▶ Problem requirements
Please continue the article on handling trauma triggers and stress over the holidays, picking up after its final paragraph.

▶ Reading text
* * *
The holidays are a happy time for many people, but it’s quite the opposite for others. This season can be particularly difficult for anyone dealing with any type of trauma.
It’s a sentimental time, so it’s rough on people who have lost loved ones. And it’s a time of indulgence, so it can be a trigger for anyone in addiction recovery. And for those struggling with depression or anxiety can expect the pressures of the holidays to worsen symptoms.
But regardless of what you’ve been through or are currently struggling with, it doesn’t have to be this way. You can overcome triggers and learn to mitigate stress during the holiday season.
Follow these tips to help you navigate all the potential emotional landmines this holiday season.
Know your triggers
You probably already have a list of your personal triggers in your mind. If you’re missing someone, you may be dreading the first family gathering without them. If you’re struggling with alcohol, you may get anxious about the Christmas family toast.
Put your triggers down on paper. Whether it’s a person, place or thing, write down exactly what triggers you and why.
This may not take away the pain, but it will help bring some of those bad feelings to the surface. If you’re going to be around your trigger, it can’t be the first time you’re dealing with it. Allow yourself to grieve, freak out or get angry in the comfort of your own home before you’re faced with a trigger out in the real world.
* * *
▶ Raw data
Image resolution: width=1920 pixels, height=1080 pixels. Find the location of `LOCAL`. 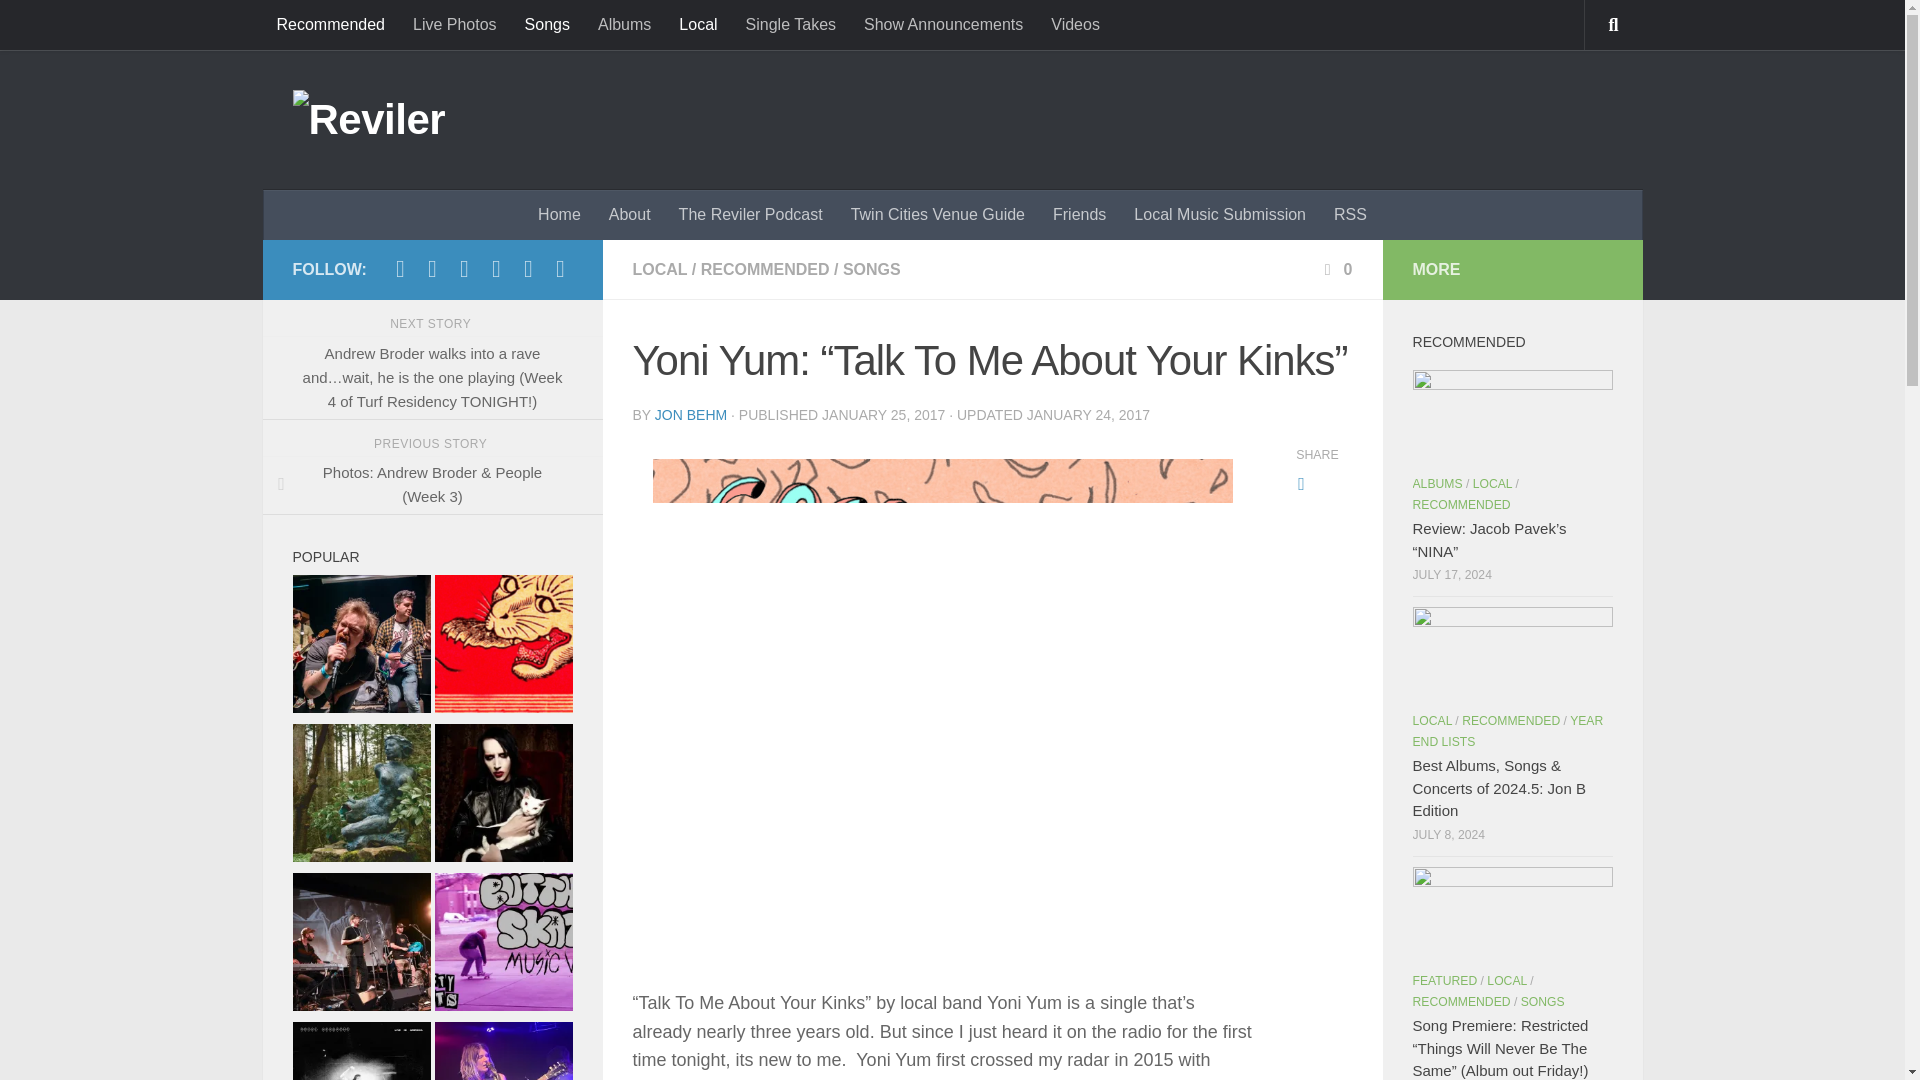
* * *
▶ Answer section
Decide what you’ll do
Everyone handles things differently, and depending on your situation, you may find it best to avoid your trigger altogether. This is a personal choice that you’re making for your own emotional or physical wellbeing. Just be sure you aren’t hiding from life. There’s a fine line, and if you’re unsure whether you can handle it, try talking to a counselor or a friend you can confide in.
Surround yourself with support
If you’re worried about something specific this holiday season, don’t bottle up your woes. Your friends and family would be happy to help you through this tough time, but they have to know what’s going on first.
For example, if you have a history of alcohol abuse, being around yuletide cocktails may stress you out. Unfortunately, there aren’t many places you can hide from alcohol in this society. So you’re going to have to face this problem. But let your friends know what you’re worried about and how they can provide support. It may mean sipping mocktails with you at a party or understanding why you want to leave early.
If you’re struggling with addiction, you’ll also want a peer support group to help you through this time. Attend group meetings and connect with sober supports who understand your specific struggles.
The same advice can hold true for any trigger or source of anxiety. When people know how you feel, it will be easier for them to provide support.
Find healthy outlets for stress
Too many people turn to alcohol to relieve stress, especially during the holidays. But alcohol can actually worsen your symptoms of anxiety over time. Instead, find a healthy outlet for your stress to help you through this time. Here are a few things you can do to help minimize the impact of stress in your life.
- Meditate – Meditation has been shown to reduce cortisol levels, which can have a positive impact on anxiety. If you’re going to try meditation to relieve stress, make it a daily practice. Start with a 5-minute meditation every day and work your way up in 5-minute increments until you reach 30 minutes.
- Exercise – When you exercise, your body releases endorphins to mitigate the effects of physical stress, but this can have a positive impact on your mental stress as well. Commit to light exercise for at least 30-minutes every day to keep stress levels low around the holidays.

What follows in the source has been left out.